- Tundul Location in Jharkhand, India3 Tundul Tundul (India)
- Coordinates: 23°19′29″N 85°14′33″E﻿ / ﻿23.3247°N 85.2425°E
- Country: India
- State: Jharkhand
- District: Ranchi

Government
- • Type: Federal democracy

Area
- • Total: 4.338 km^{2} (1.675 sq mi)

Population (2011)
- • Total: 11,190
- • Density: 2,580/km^{2} (6,681/sq mi)

Languages (*For language details see Nagri block#Language and religion)
- • Official: Hindi, Urdu
- Time zone: UTC+5:30 (IST)
- PIN: 835303
- Telephone/ STD code: 06529
- Vehicle registration: JH 01
- Literacy: 77.59%
- Lok Sabha constituency: Ranchi
- Vidhan Sabha constituency: Hatia
- Website: ranchi.nic.in

= Tundul =

Tundul (also spelled Tundhul) is a census town in the Nagri CD block in the Ranchi Sadar subdivision of the Ranchi district in the Indian state of Jharkhand.

==Geography==

===Location===
Tundhul is located at .

===Area overview===
The map alongside shows a part of the Ranchi plateau, most of it at an average elevation of 2,140 feet above sea level. Only a small part in the north-eastern part of the district is the lower Ranchi plateau, spread over Silli, Rahe, Sonahatu and Tamar CD blocks, at an elevation of 500 to 1,000 feet above sea level. There is a 16 km long ridge south-west of Ranchi. There are isolated hills in the central plateau. The principal river of the district, the Subarnarekha, originates near Ratu, flows in an easterly direction and descends from the plateau, with a drop of about 300 feet at Hundru Falls. Subarnarekha and other important rivers are marked on the map. The forested area is shaded in the map. A major part of the North Karanpura Area and some fringe areas of the Piparwar Area of the Central Coalfields Limited, both located in the North Karanpura Coalfield, are in Ranchi district. There has been extensive industrial activity in Ranchi district, since independence. Ranchi district is the first in the state in terms of population. 8.83% of the total population of the state lives in this district - 56.9% is rural population and 43.1% is urban population.
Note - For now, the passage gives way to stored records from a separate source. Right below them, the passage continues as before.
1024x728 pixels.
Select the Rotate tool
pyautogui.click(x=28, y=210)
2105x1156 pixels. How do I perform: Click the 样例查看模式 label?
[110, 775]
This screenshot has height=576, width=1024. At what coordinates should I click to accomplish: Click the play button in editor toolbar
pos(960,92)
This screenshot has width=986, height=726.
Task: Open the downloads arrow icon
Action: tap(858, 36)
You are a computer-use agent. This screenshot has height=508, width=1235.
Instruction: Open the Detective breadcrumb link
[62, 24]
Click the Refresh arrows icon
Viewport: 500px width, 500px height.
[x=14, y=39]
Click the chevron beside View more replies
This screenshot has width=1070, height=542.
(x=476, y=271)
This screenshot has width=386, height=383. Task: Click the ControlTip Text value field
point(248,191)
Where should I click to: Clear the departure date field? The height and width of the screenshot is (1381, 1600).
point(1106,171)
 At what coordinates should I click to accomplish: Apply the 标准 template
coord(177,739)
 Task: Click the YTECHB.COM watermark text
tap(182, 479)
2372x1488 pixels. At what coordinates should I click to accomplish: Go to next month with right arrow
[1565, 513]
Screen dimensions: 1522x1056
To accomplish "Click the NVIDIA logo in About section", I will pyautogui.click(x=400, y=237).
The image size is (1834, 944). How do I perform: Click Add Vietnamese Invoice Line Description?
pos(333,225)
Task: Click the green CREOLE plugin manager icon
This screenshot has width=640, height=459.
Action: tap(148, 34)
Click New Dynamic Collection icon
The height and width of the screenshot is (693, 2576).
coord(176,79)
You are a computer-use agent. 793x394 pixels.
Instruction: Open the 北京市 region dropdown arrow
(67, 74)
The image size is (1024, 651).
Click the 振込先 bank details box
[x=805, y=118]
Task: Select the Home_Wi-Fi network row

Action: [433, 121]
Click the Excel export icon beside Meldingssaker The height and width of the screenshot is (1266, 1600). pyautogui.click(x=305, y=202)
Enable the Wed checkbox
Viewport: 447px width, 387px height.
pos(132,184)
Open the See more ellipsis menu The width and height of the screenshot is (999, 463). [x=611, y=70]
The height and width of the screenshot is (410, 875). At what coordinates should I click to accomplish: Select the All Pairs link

Note: The map alongside presents some of the notable locations in the district. All places marked in the map are linked in the larger full screen map.

==Demographics==
According to the 2011 Census of India, Tundul had a total population of 11,190, of which 5,653 (51%) were males and 5,537 (49%) were females. Population in the age range 0–6 years was 1,697. The total number of literate persons in Tunul was 7,366 (77.59% of the population over 6 years).

==Infrastructure==
According to the District Census Handbook 2011, Ranchi, Tundul covered an area of 4.338 km^{2}. Among the civic amenities, it had 35 km roads with open drains, the protected water supply involved uncovered well, hand pump. It had 1,811 domestic electric connections, 33 road lighting points. Among the medical facilities, it had 7 hospitals, 2 dispensaries, 2 health centres, 5 family welfare centres, 15 maternity and child welfare centres, 1 maternity home, 6 nursing homes, 1 medicine shop. Among the educational facilities it had 5 primary schools, 2 middle schools, 1 secondary school, the nearest senior secondary school at Jagannathpur 4 km away. Three important commodities it produced were bag, pickle, rice.

==Education==
Prativa Bal Vikas School is a Hindi-medium coeducational institution established in 2002. It has facilities for teaching from class I to class X. It has a playground and has 2 computers for teaching and learning purposes.